2
votes

I want to delete 20-30k items in bulk. Currently I am using below method to delete these items. But its taking 1-2 mins.

private async Task DeleteAllExistingSubscriptions(string userUUId)
        {
            var subscriptions = await _repository
                .GetItemsAsync(x => x.DistributionUserIds.Contains(userUUId), o => o.PayerNumber);

            if (subscriptions.Any())
            {
                List<Task> bulkOperations = new List<Task>();
                foreach (var subscription in subscriptions)
                {
                    bulkOperations.Add(_repository
                        .DeleteItemAsync(subscription.Id.ToString(), subscription.PayerNumber).CaptureOperationResponse(subscription));
                }
                await Task.WhenAll(bulkOperations);
            }
        }

Cosmos Client:As we can see I have already set AllowBulkExecution = true

private static void RegisterCosmosClient(IServiceCollection serviceCollection, IConfiguration configuration)
        {
            string cosmosDbEndpoint = configuration["CosmoDbEndpoint"];

            Ensure.ConditionIsMet(cosmosDbEndpoint.IsNotNullOrEmpty(),
                () => new InvalidOperationException("Unable to locate configured CosmosDB endpoint"));

            var cosmosDbAuthKey = configuration["CosmoDbAuthkey"];

            Ensure.ConditionIsMet(cosmosDbAuthKey.IsNotNullOrEmpty(),
                () => new InvalidOperationException("Unable to locate configured CosmosDB auth key"));

            serviceCollection.AddSingleton(s => new CosmosClient(cosmosDbEndpoint, cosmosDbAuthKey,
                new CosmosClientOptions { AllowBulkExecution = true }));
        }

Is there any way to delete these item in a batch with CosmosDB SDK 3.0 in less time?

1
I do it exactly how you do it, but I never do it for that many items or that often to want to optimize my routines. Hopefully one of those CosmosDB masters show up. It would be interesting if there is a better way to do this.Andy

1 Answers

1
votes

Please check the metrics to understand if the volume of data you are trying to send is not getting throttled because your provisioned throughput is not enough.
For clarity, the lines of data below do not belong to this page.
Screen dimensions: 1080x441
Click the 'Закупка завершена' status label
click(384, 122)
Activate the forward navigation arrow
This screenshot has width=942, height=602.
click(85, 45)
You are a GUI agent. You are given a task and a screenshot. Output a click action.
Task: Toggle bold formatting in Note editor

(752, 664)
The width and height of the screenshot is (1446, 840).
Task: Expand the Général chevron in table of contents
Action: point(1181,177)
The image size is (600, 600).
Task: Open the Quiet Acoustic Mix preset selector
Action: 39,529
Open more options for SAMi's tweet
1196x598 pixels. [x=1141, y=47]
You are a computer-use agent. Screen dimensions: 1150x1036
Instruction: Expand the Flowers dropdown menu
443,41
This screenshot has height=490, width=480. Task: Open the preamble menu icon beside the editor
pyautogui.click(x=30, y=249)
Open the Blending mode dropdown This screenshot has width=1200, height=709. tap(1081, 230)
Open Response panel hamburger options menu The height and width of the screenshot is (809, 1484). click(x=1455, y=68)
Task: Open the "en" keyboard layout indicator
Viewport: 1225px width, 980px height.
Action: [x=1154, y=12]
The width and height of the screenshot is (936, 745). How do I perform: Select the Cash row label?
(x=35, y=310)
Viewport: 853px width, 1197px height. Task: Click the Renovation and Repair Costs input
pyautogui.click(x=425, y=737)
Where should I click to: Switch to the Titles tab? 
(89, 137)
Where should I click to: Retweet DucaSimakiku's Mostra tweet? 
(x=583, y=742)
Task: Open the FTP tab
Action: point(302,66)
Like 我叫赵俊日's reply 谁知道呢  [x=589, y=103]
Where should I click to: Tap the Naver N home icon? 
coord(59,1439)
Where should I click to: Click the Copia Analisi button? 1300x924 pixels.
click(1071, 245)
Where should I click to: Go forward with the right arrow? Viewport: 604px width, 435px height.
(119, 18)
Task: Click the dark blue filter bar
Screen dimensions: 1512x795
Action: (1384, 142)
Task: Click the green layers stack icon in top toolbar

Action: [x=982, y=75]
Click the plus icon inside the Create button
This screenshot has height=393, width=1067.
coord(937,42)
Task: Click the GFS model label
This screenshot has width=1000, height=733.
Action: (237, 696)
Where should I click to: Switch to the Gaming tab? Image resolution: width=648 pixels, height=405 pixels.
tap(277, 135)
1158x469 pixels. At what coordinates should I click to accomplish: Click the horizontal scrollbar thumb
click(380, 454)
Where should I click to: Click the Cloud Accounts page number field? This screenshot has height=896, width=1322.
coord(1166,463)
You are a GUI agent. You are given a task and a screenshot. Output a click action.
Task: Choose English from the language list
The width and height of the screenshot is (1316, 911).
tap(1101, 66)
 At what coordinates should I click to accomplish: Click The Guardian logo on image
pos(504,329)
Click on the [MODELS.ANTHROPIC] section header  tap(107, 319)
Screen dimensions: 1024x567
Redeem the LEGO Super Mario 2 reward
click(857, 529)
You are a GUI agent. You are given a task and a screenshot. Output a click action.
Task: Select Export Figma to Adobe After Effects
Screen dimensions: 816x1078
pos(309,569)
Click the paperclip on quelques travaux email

Bulk just improves the client-side aspect of sending that data by optimizing how it flows from your machine to the account, but if your container is not provisioned to handle that volume of operations, then operations will get throttled and the time it takes to complete will be longer.

As with any data flow scenario, the bottlenecks are:

  • The source environment cannot process the data as fast as you want, which would show as a bottleneck/spike on the machine's CPU (processing more data would require more CPU).
  • The network's bandwidth has limitations, in some cases the network has limits on the amount of data it can transfer or even the amount of connections is can open. If the machine you are running the code has such limitations (for example, Azure VMs have SNAT, Azure App Service has TCP limits) and you are running into them, new connections might get delayed and thus increasing latency.
  • The destination has limits in the amount of operations it can process (in the form of provisioned throughput in this case).